Location: Roughly bounded by Cedar Street, Maiden Lane, Pearl Street, Bridge Street, South William Street, Greenwich Street, and Trinity Place.
Built: N/A
Architect: N/A
National Register Number: 07000063
Listed: February 2, 2007
Visited: December 30, 2007

Thames Street

It's dark, dark in the day time. This is Thames Street, between the Trinity and U.S. Realty Buildings. Right outside the frame of this picture were some guys nervously selling bootleg pocketbooks from a bundled bedsheet.

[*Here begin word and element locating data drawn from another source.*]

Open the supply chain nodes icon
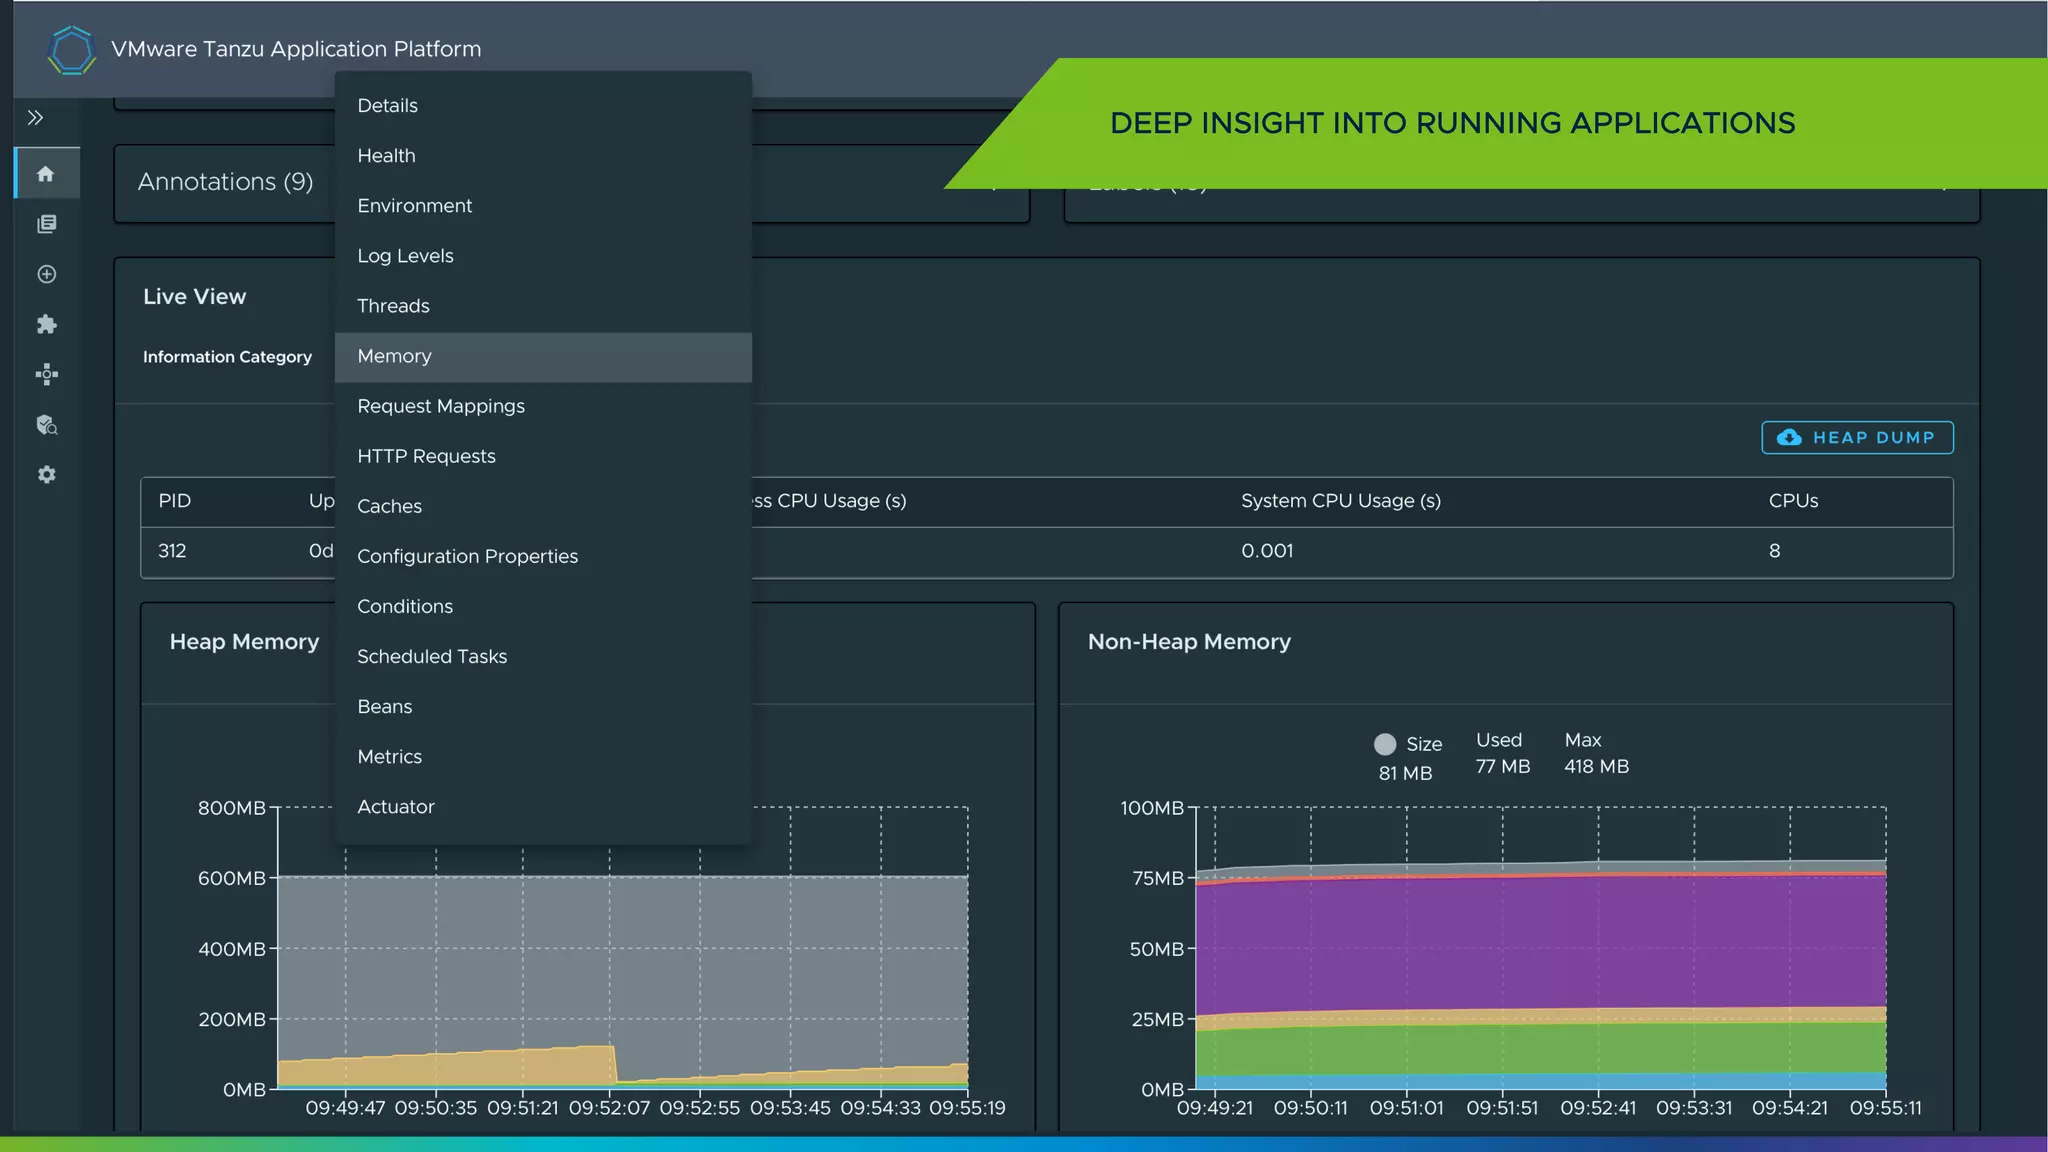The image size is (2048, 1152). pyautogui.click(x=46, y=375)
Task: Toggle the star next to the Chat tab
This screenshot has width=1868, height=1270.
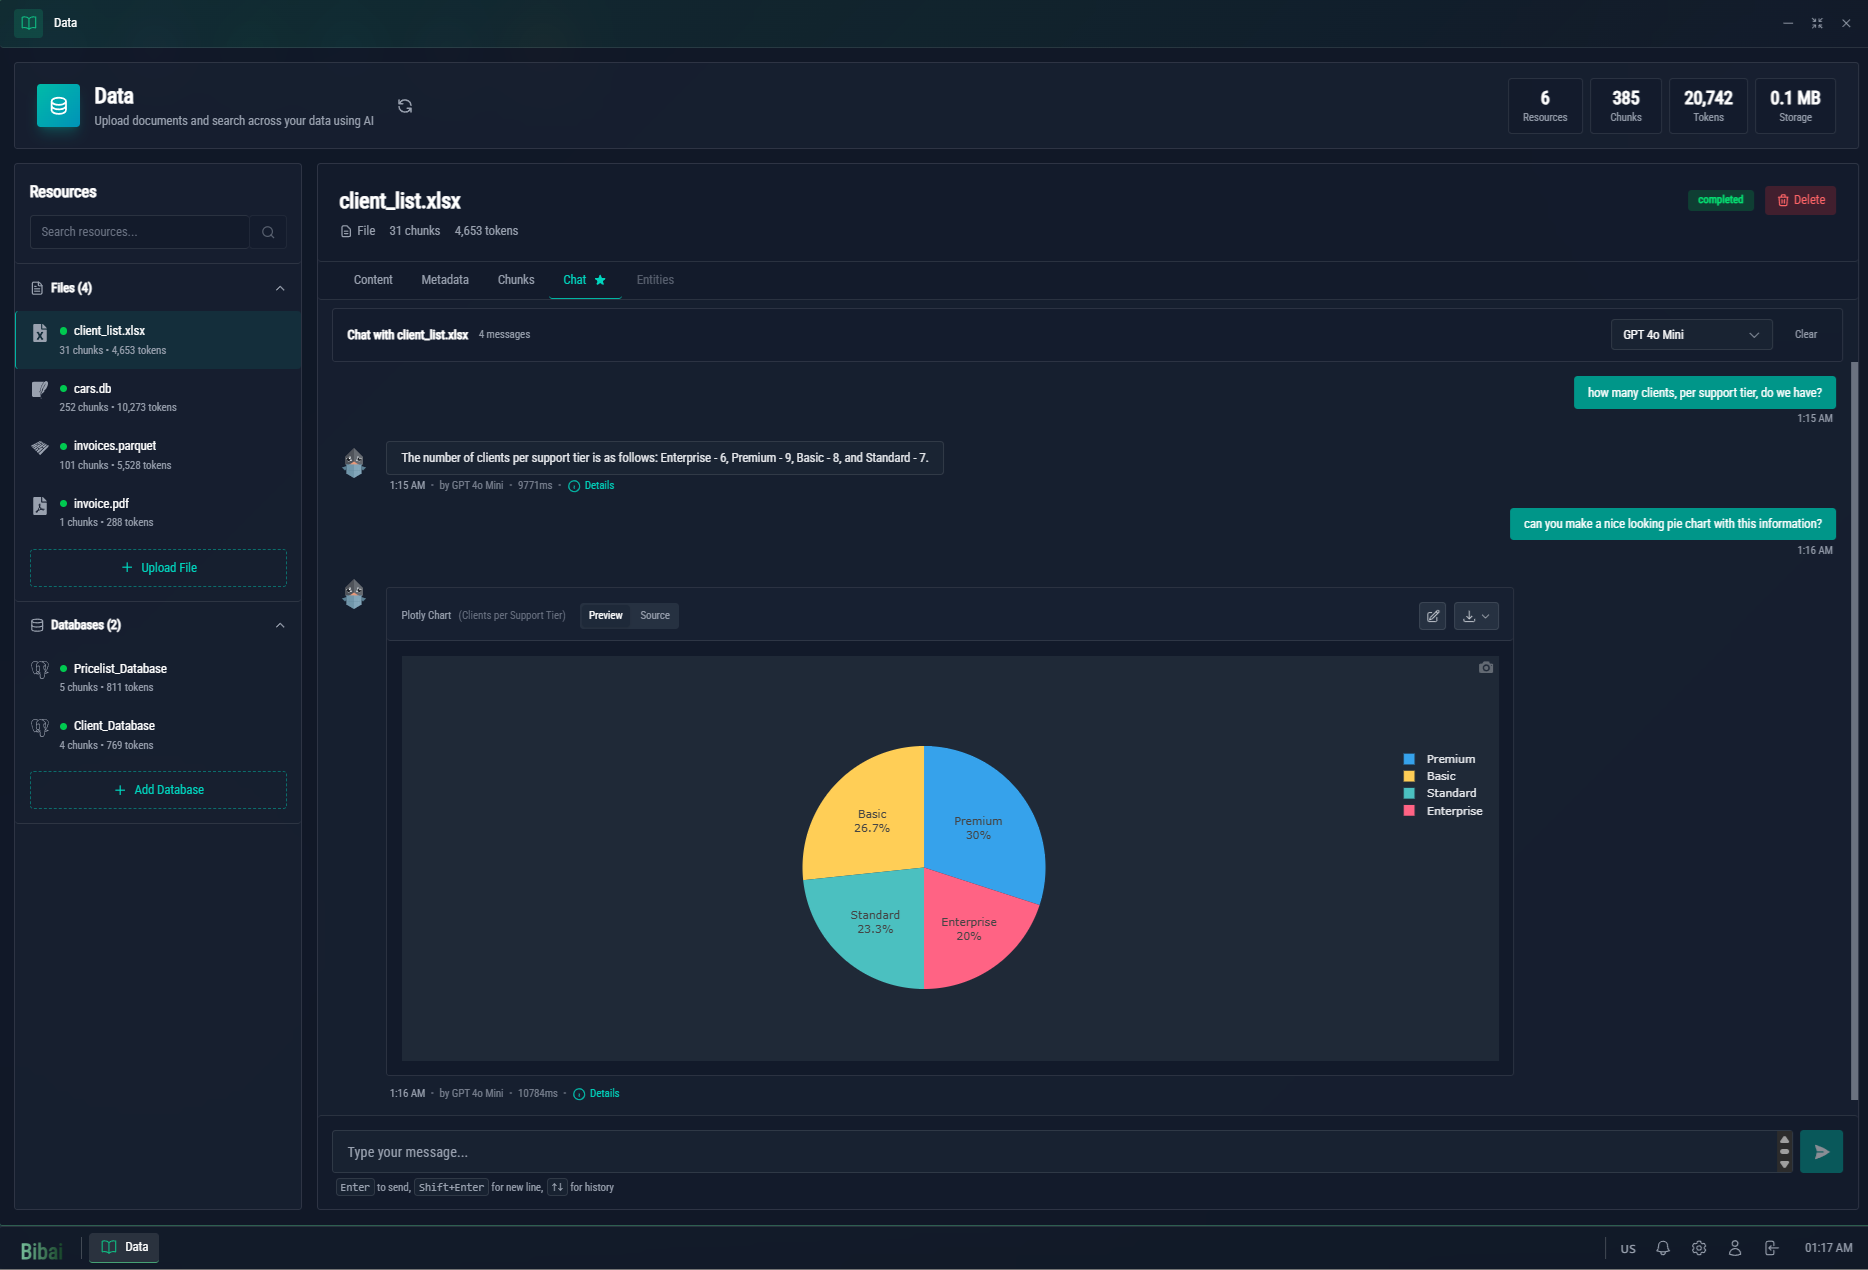Action: pyautogui.click(x=600, y=280)
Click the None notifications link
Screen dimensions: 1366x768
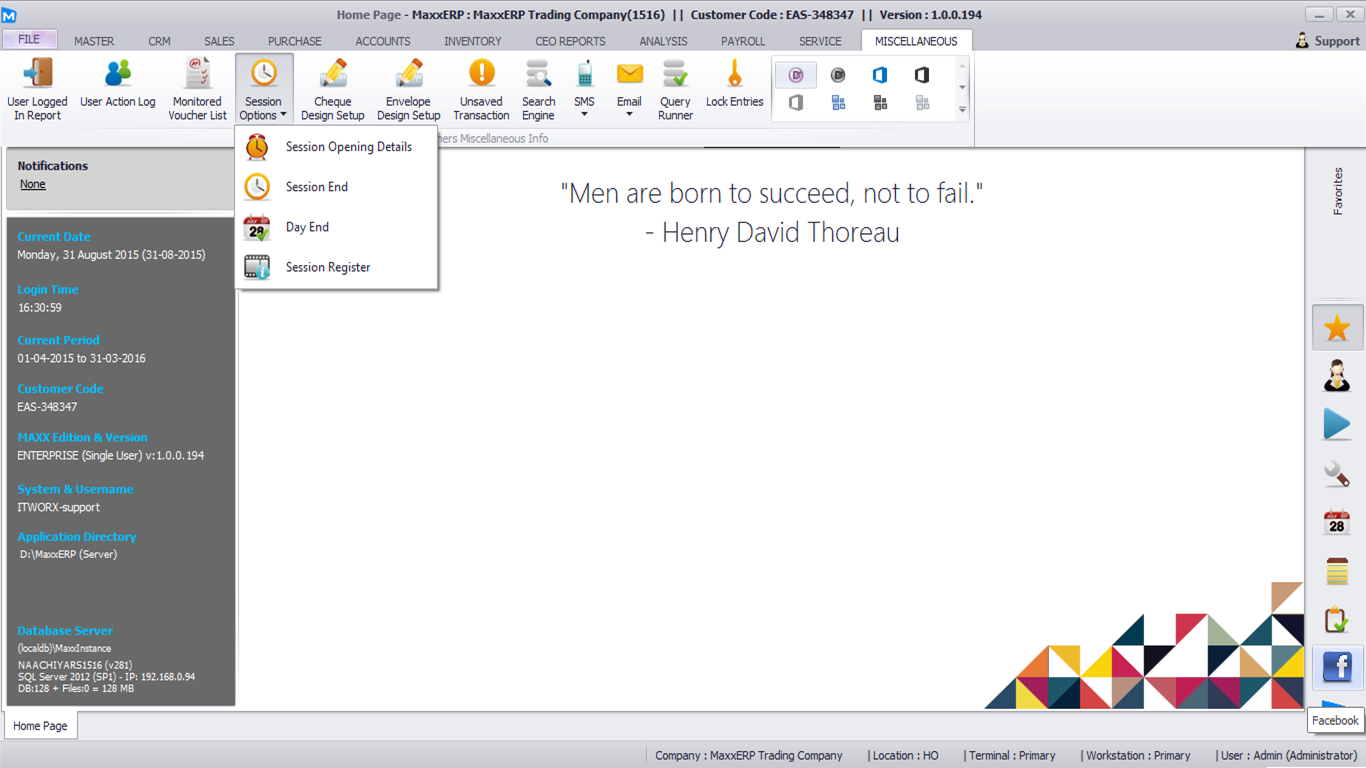pos(33,184)
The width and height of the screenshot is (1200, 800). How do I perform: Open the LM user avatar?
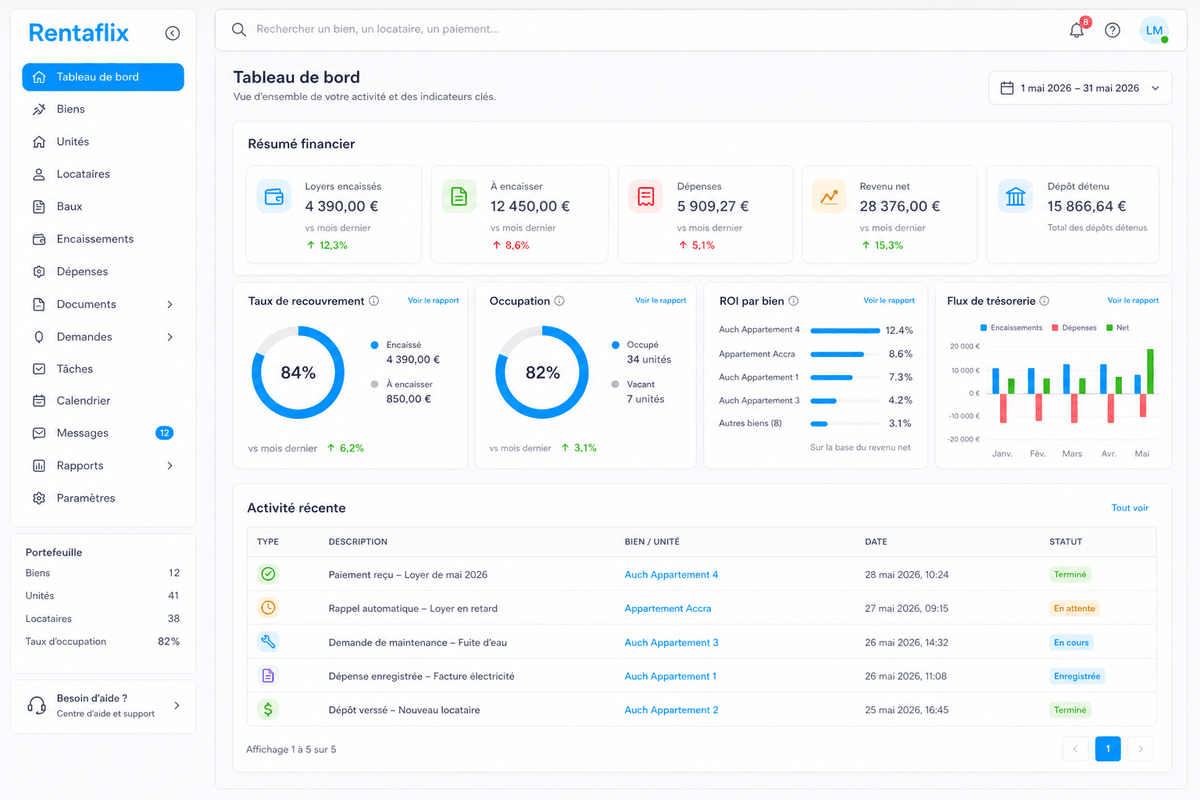(1154, 30)
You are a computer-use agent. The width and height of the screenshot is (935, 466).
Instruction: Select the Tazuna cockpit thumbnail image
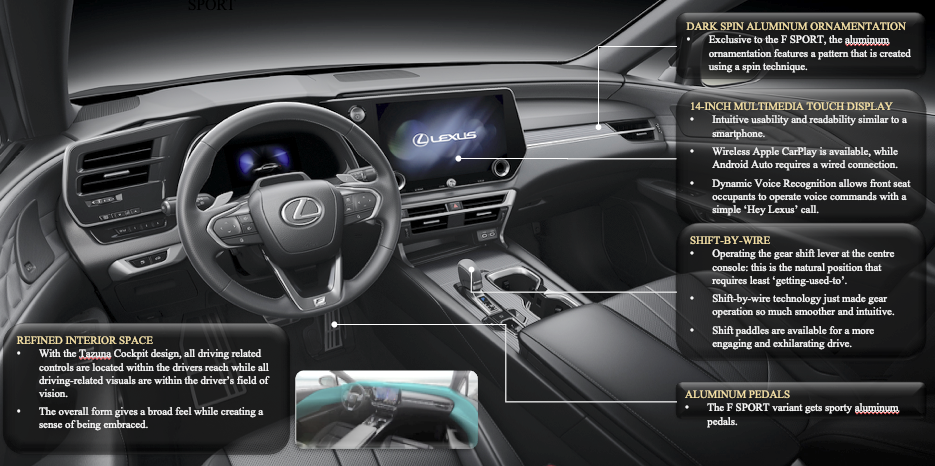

The historic district designation was also likely a gesture towards the preservation of downtown's oddball street plan. Drawn up in large part by the Dutch settlers with no thought to a future of skyscrapers and megalopolis-sized street traffic, their integrity has been compromised many a time (best detailed here--Hi Mr. Walsh!), eventually prompting the NYC Landmarks Preservation Commission to landmark the street plan itself.

Marketfield Street

Nothing sadder than a Wiki page nobody edits. The kidsnyc.com entry for the alley pictured above, Marketfield Street, says it "was called Petticoat Lane in 1696, because it was the location of NYC's 1st hookers." Yeah, right--it took prostitutes seventy years to appear after the first European settlement? I don't think so. Otherwise, though, it's completely believable it was once a center of low living. Just look at it--even with the erection of the glassy 2 Broadway building on its corner, it still feels forboding, desperate. The street is obscure enough to ensure interesting results when you Google it: here's an 1879 NYT article about a random fight between two toughs outside a saloon; a morbid 1852 squib about how a gentlemen who worked in the alley "burned to a crisp" (their words, seriously) in a house fire; it also figures in a 1908 Black Hand bomb threat. OK, little of this has has much to do with the street, but...isn't the opening up of the NYT archive the greatest thing ever? I mean, Luc Sante--I love the dude, I do (he used to hang out at ILx, my former bulletin board of choice), but the sheer volume of antique sleaze the NYT offers us kinda renders Low Life completely redundant, doesn't it? Man.